The Apartment by Ana Menendez

Books & Books has always championed quality literature from local authors, and Menéndez’s fifth novel epitomizes this mission: One look at its cover, with its Art Deco building and swaying palm tree, and we know we’re in Miami. This historic building on South Beach, known as the Helena, is in fact the central protagonist of the book—the through-line connecting the lives of its diverse denizens over the course of 70 tumultuous years. Its latest resident, Lana, arrives shrouded in mystery at her new home, apartment 2B in the Helena; little does she know that the residual energy of its previous tenants will have an impact on the here and now. These include a young couple from San Antonio dealing with domestic abuse circa 1942; a classical Cuban pianist on a career downswing in 1963; a Vietnam War veteran struggling with P.T.S.D. in 1972; and a 40-year-old victim of the 2008 financial crisis who leaves the apartment to move back in with her parents. Themes ripple through time in the author’s thoughtful consideration on the illusory nature of home.

When the Hibiscus Falls by M. Evelina Galang

Here we have another Miami connection, and another rich tapestry of stories—17 in total—clustered around a theme, in this case the lives of Filipino and Filipino-American women. This demographic is a signature focus for Galang, who has devoted much of her writing to presenting authentic, three-dimensional portraits of these women, both exiled and in their native country. (Attuned to stereotypes that reduce her native people, Galang was the perfect person to edit the 2003 anthology Screaming Monkeys: Critiques of Asian American Images.) Characters from her previous short stories and novel re-appear in some of the vivid tales of past, present and future that constitute When the Hibiscus Falls, whose tales concern voting in a crucial American election, branding a new restaurant around a historic Filipino ancestry, and surviving the dehumanizing effects of colonization. Ghosts haunt her pages, as Galang reflects on the nature of identity, family and history in an increasingly complex world.

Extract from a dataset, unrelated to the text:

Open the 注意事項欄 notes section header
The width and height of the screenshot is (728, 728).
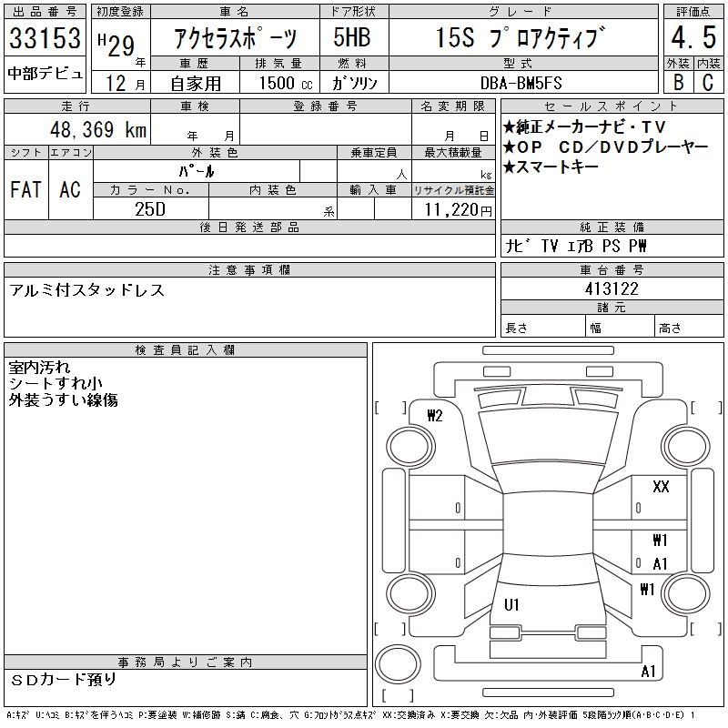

The Postcard by Anne Berest

Described by the author as a “true novel,” Anne Berest’s autobiographical saga was inspired by the appearance in her mailbox, in the early days of 2003, of a postcard with a Parisian opera house on the front and the names of four of her relatives— Ephraïm and Emma Rabinovitch, and two of their three children, Noémie and Jacques—on the back, all of whom perished in the Holocaust. It wasn’t until 15 years later, prodded by an anti-Semitic incident at her daughter’s school, that Anne followed up on the postcard, endeavoring to uncover its provenance. Her quest is captured in this compelling read, written in French and now available in an English translation. The names are changed, some of the dialogue is invented, and some historical scenes are imagined, but The Postcard’s sting of truth always carries through its detective-story pacing. Weaving together past and present, Berest spans from the Russian Revolution through Vichy-occupied France and our own zeitgeist’s rise of authoritarianism, in a book that restores and unsettles in equal measure.

NONFICTION

King: A Life by Jonathan Eig

Jonathan Eig has written what critics are already calling the new definitive biography of Martin Luther King, Jr., and the market has responded: His simply titled King: A Life, at a sweeping 688 pages, became an instant best-seller. Eig is no stranger to the immersive, studiously researched, page-turning biography of a cultural titan—his previous books covered Muhammad Ali, Lou Gehrig and Jackie Robinson—and his latest has the benefit of being the first King bio to include recently declassified FBI files. (King was a favorite target of J. Edgar Hoover, as Eig relays in the book.) Covering King’s rise from student to preacher to nation-changing advocate for a non-violent civil rights revolution, Eig covers all the bases and more you didn’t expect. Perhaps most importantly, he doesn’t succumb to the lure of hagiography, exploring King’s negative aspects—namely his extramarital affairs and general treatment of women—as well as his subject’s voluminous positives.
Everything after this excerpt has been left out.